_Instructions to follow_
Lay out the lines starting at the one containing "1255x785 pixels. How" and ending at the one containing "tap(67, 273)" as a Markdown table with a Number column counting from 1 and a Content column holding each line. Skip blank lines and leave the pictures out.

_Task inputs_
——————————

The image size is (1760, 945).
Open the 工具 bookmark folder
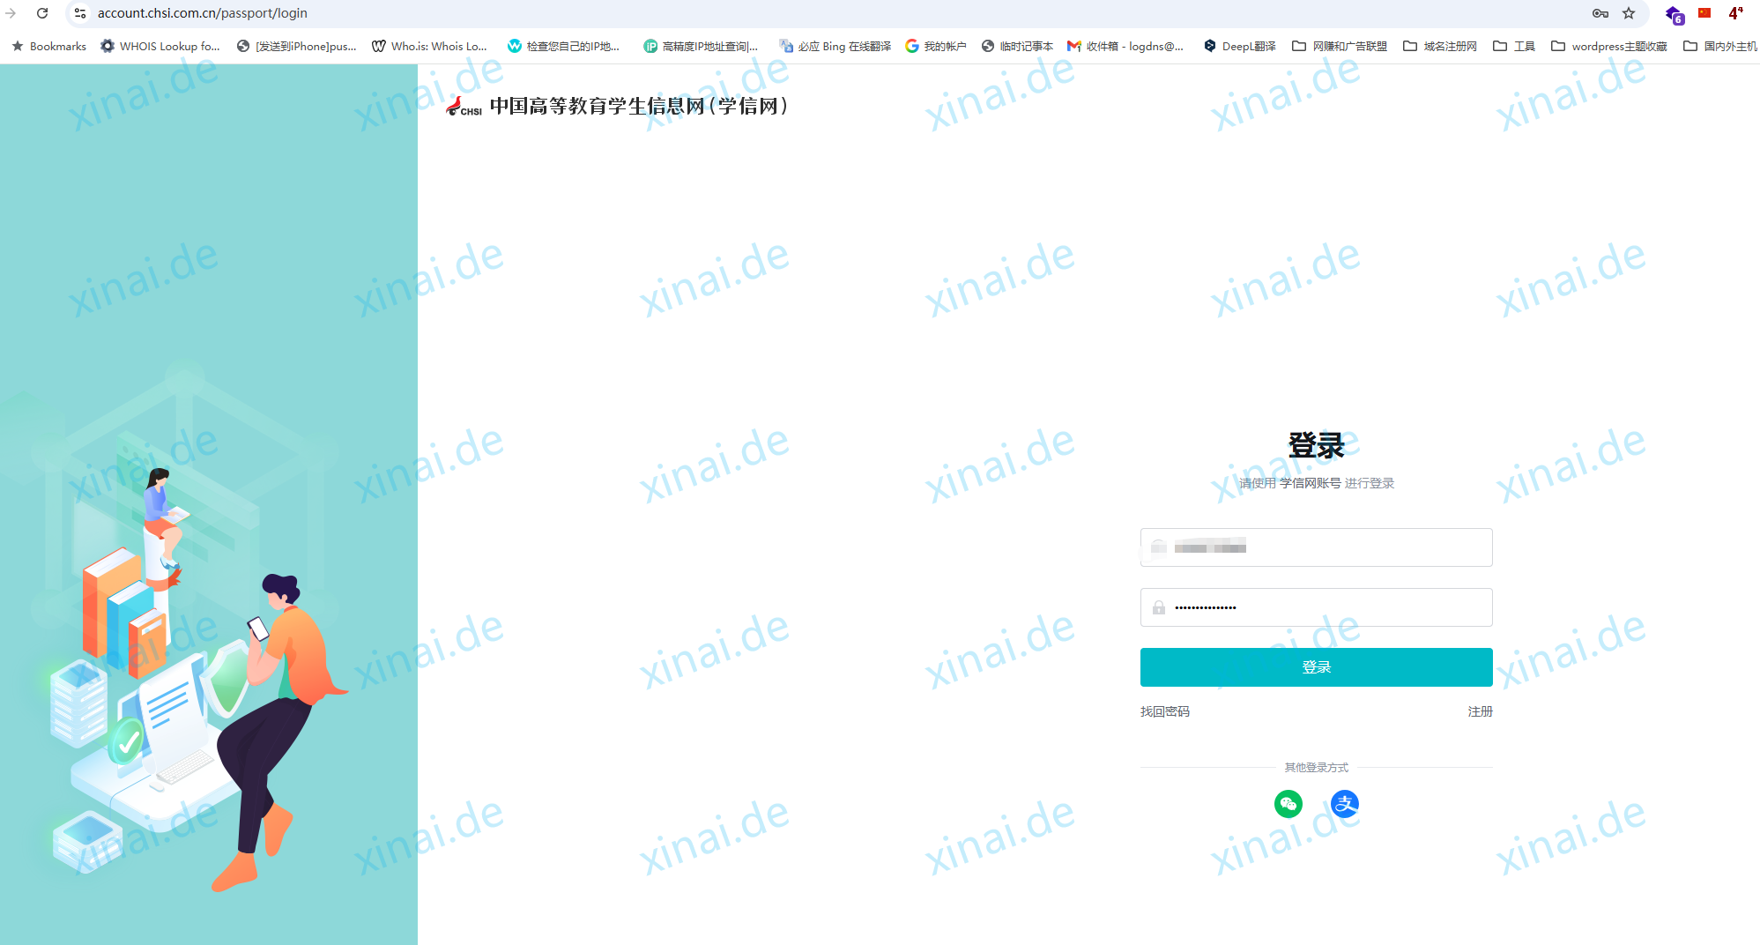tap(1514, 46)
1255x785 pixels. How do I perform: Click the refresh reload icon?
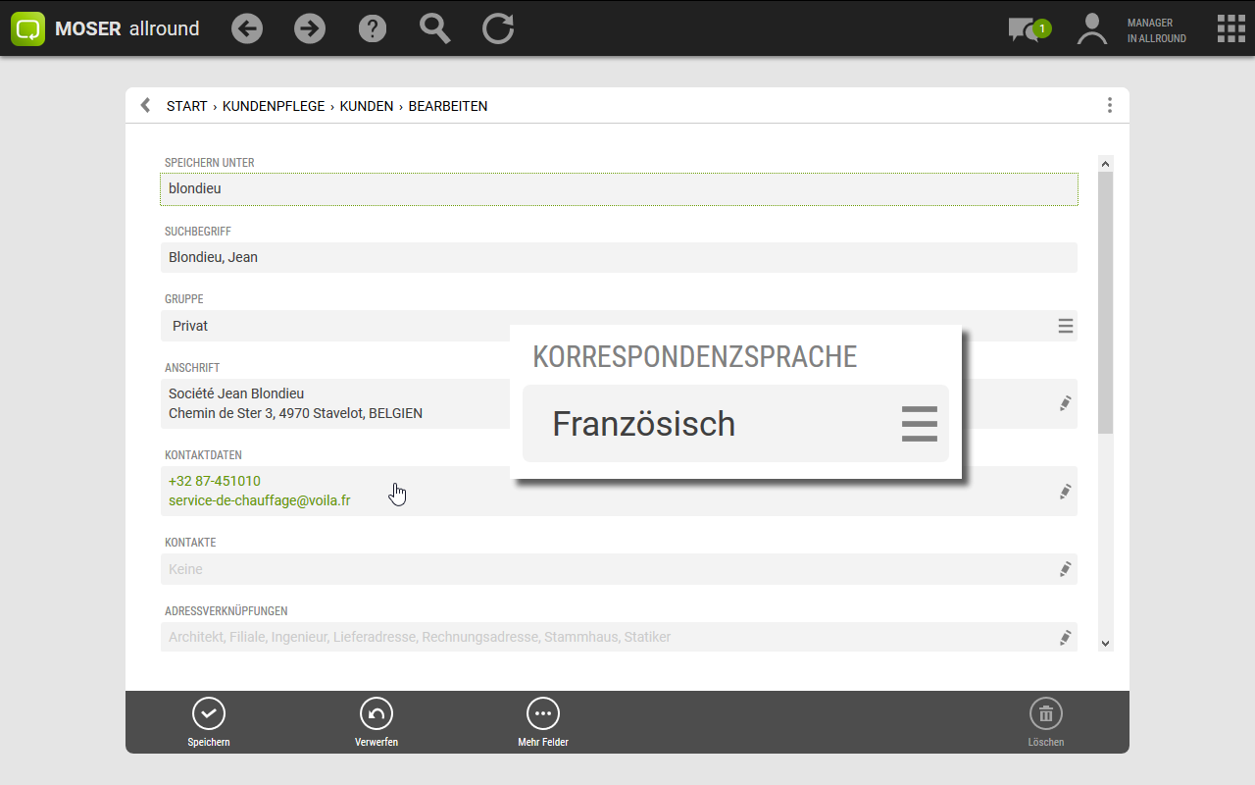pyautogui.click(x=498, y=28)
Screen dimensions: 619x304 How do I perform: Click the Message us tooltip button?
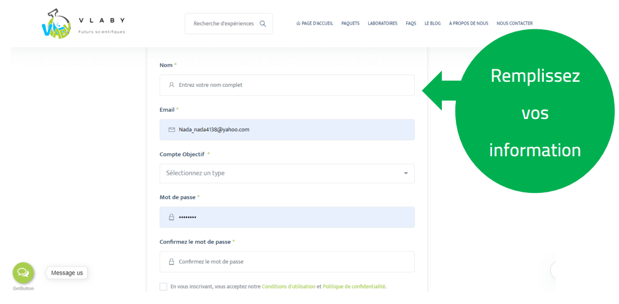tap(67, 273)
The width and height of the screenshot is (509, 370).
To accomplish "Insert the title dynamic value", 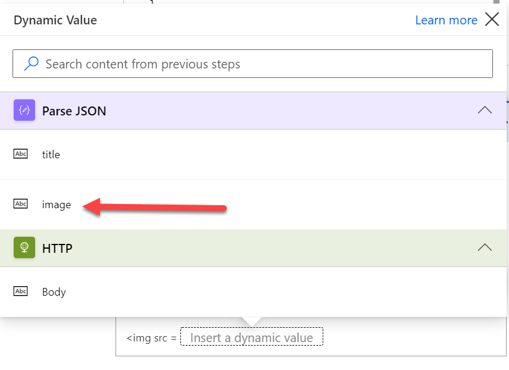I will tap(51, 155).
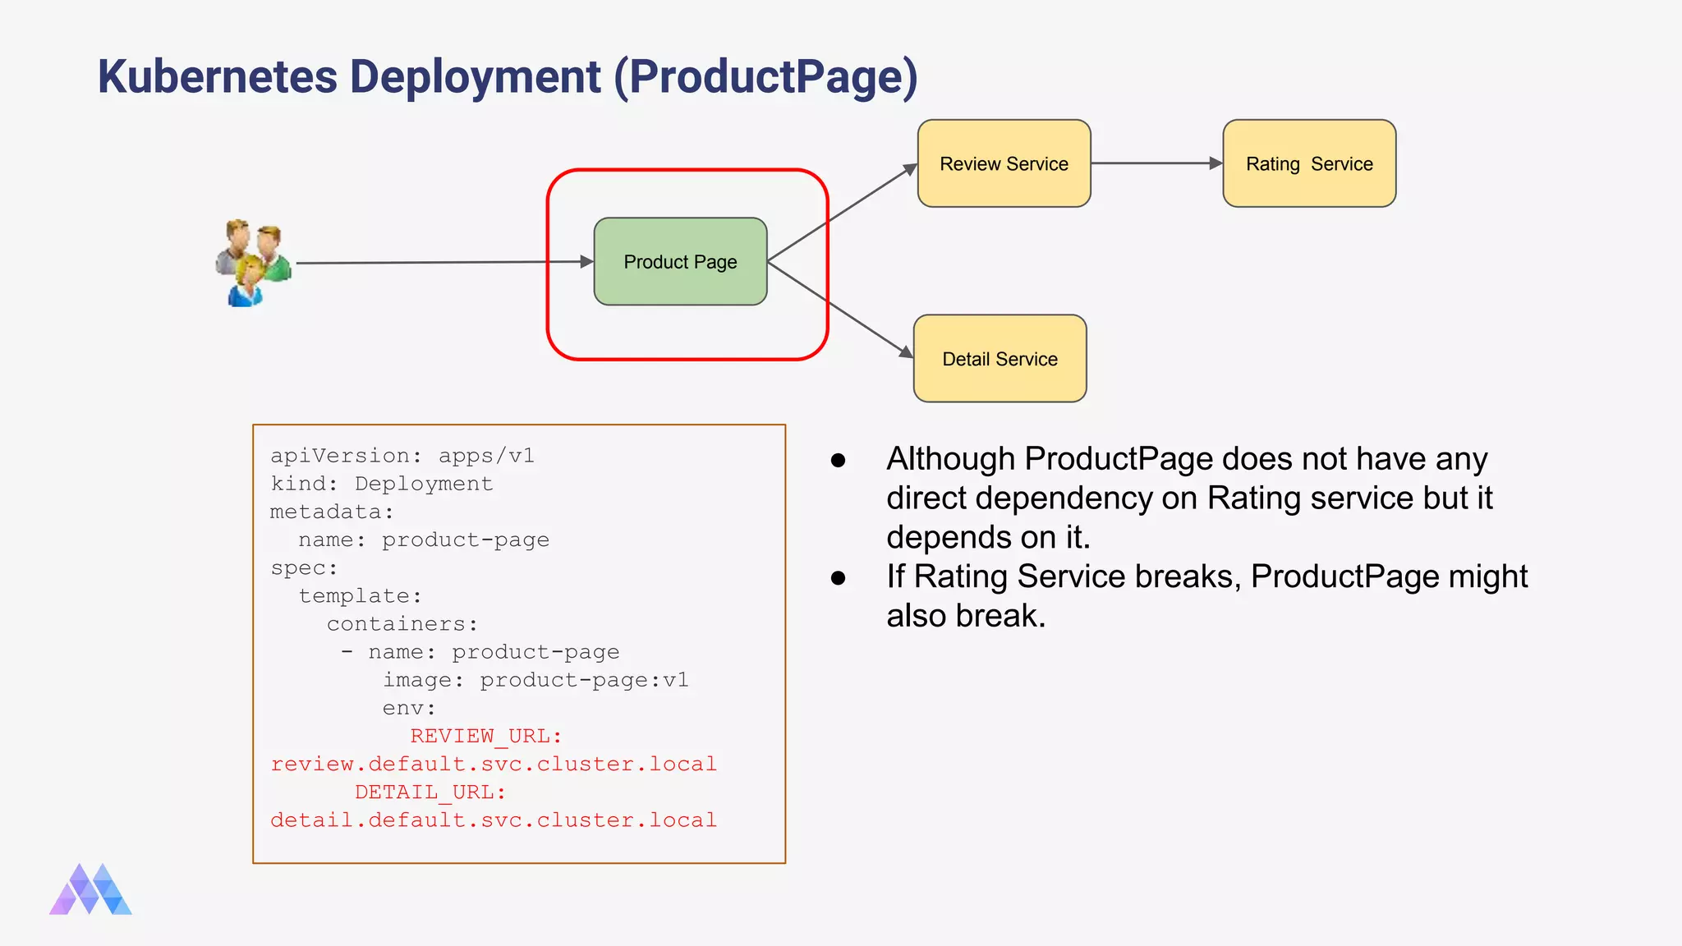
Task: Click the red highlight border around Product Page
Action: [x=687, y=171]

——————————

_Exercise answer_
| Number | Content |
|---|---|
| 1 | 1255x785 pixels. How do I perform: Click the refresh reload icon? |
| 2 | pyautogui.click(x=498, y=28) |
| 3 | Screen dimensions: 619x304 How do I perform: Click the Message us tooltip button? |
| 4 | tap(67, 273) |